Mais qu’on ne s’y trompe pas ! Gabriel Ringlet est aussi un homme de terrain qui a toujours voulu conjuguer démarche intellectuelle et engagement pratique dans une relation de grande proximité avec différents publics.
Théologien, il sera curé de paroisse et aumônier d’hôpital pendant 10 ans.
Spécialiste de l’information locale, il pratiquera durant 20 ans, un journalisme actif dans la presse quotidienne.Et c’est bien cette convergence entre théorie et pratique, au carrefour de plusieurs disciplines, qui fonde l’originalité d’un parcours vraiment atypique. Frontalier et donc attentif à la pluralité des regards, Gabriel Ringlet a publié de nombreux ouvrages qui invitent au dialogue autour de trois questions :
Le dialogue entre mort et communication. Qu’on pense, notamment, à Ces chers disparus, Un peu de mort sur le visage et à Ceci est ton corps. Le souci de rendre à la mort ses lettres de noblesse et d’en parler « tant qu’il fait beau » représente un point central de son écriture et de son engagement
Le dialogue entre « ceux qui croient au ciel et ceux qui n’y croient pas ». Son Evangile d’un libre penseur reste, à cet égard, un livre de référence qui continue à lui valoir de nombreuses invitations dans tous les milieux soucieux de faire se rencontrer la diversité des convictions.
Le dialogue entre Evangile, actualité et imaginaire. Dialogue à propos duquel il s’est longuement expliqué dans Ma part de gravité et qu’il applique, sous un mode poétique, dans Eloge de la fragilité mais aussi à travers Et je serai pour vous un enfant laboureur.
Source : le site de l'auteur
Mon avis
C'est un texte poétique de grande beauté que nous livre Gabriel Ringlet en nous racontant le parcours du prophète Élie.
Élie, c'est le combattant, oserais-je dire "l'intégriste", qui va affronter les adorateurs de Baal avec fougue, porter sa flamme pour Yahvé. C'est celui qui "se leva comme un feu et dont la parole brûlait comme une torche" mais c'est aussi celui qui va se convertir et découvrir le feu qui rafraîchit, un éveilleur de souffle.
En redécouvrant la vie d'Elie au 9ème siècle avant JC sous le règne du roi Achab, on découvre un homme avec ses failles, qui va apprendre que la foi c'est un apprentissage et que c'est petit à petit, par des petits riens que l'on approche Dieu. C'est aussi une méditation sur le temps de l'instant, sur le temps qui passe, un message de liberté intergénérationnel et des liens à faire entre l'enfance et la vieillesse.

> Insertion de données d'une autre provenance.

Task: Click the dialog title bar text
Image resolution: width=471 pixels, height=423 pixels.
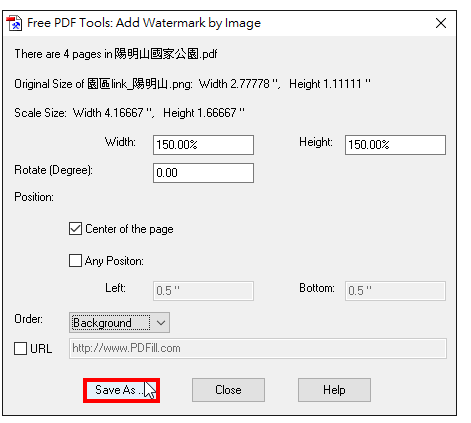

Un très beau texte, essentiellement les passages écrits parlant des liens avec son filleul Élie. Emouvant, beau.
De très belles réflexions sur l'homme, ses faiblesses, la foi, le cheminement d'une vie.

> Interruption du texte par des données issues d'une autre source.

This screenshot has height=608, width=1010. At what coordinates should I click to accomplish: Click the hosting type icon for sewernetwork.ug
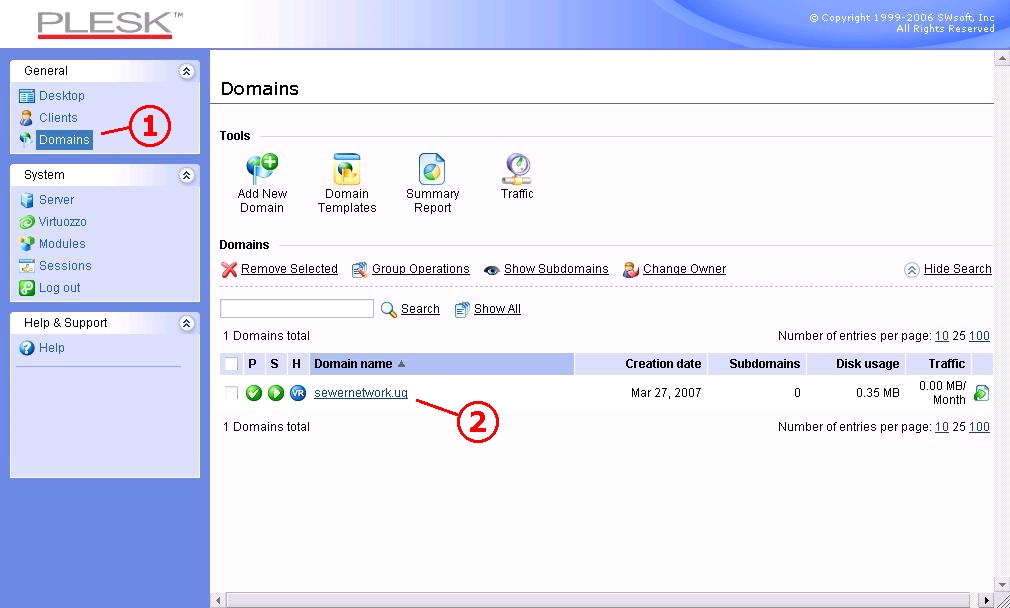[297, 393]
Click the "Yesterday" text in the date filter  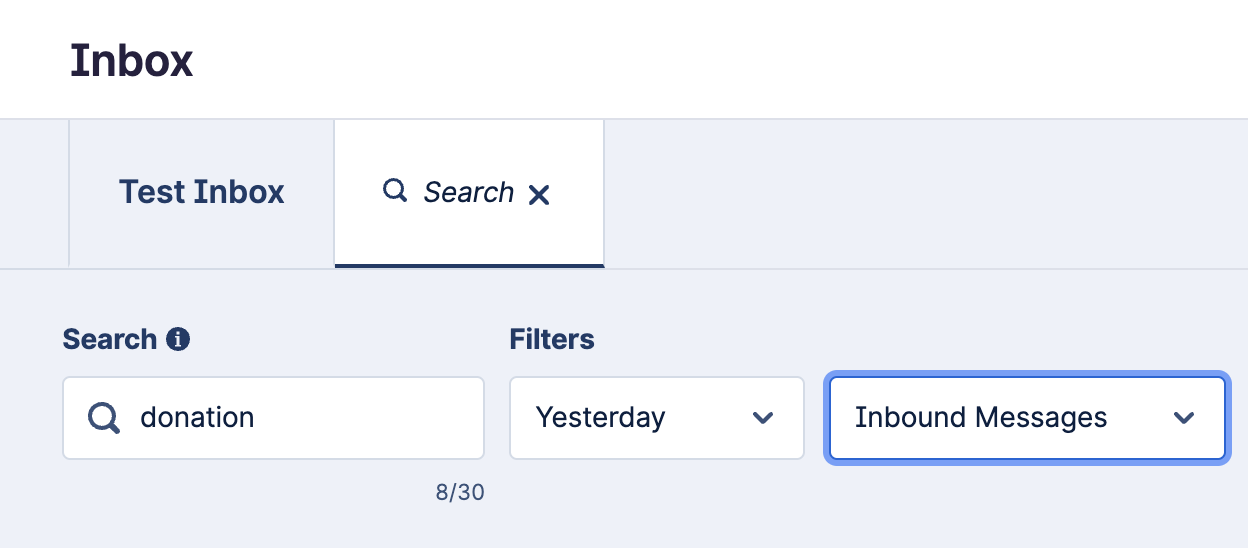click(600, 418)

Á lire et à méditer. Un livre de chevet.
Ma note ♥
Les jolies phrases
Faire naître le poème que chacun porte en soi. Un accouchement difficile quelquefois.
Miracle de confiance et de la sobriété : recevoir chaque jour le petit reste qui donne la force d'atteindre le lendemain.
On peut vivre avec un rien, dit-elle, et il arrive même que ce rien engendre un rien de joie.
Prends à bras-le-corps la résurrection toute fraîche qui est là, devant toi, avant de penser à la mort qui suivra. Aujourd'hui est tout neuf. Laisse-toi envahir par cette nouveauté et n'oublie jamais qu'elle a existé. Á chaque jour, le jour suffit.
Plus une parole est forte et plus la tentation est grande de l'imposer fortement.
Est-ce que Dieu peut nous faire perdre la raison ?
Plus une parole est forte et plus la tentation est grande de l'imposer fortement.
Mais brûler ne veut pas dire incendier. L'enjeu n'est pas de modérer le feu et moins encore de l'étouffer, mais de réussir cette chose rare et belle : plus je brûle intérieurement et plus je partage ma brûlure sobrement. On peut dire aussi : plus une parole est forte et plus il faut la délivrer faiblement.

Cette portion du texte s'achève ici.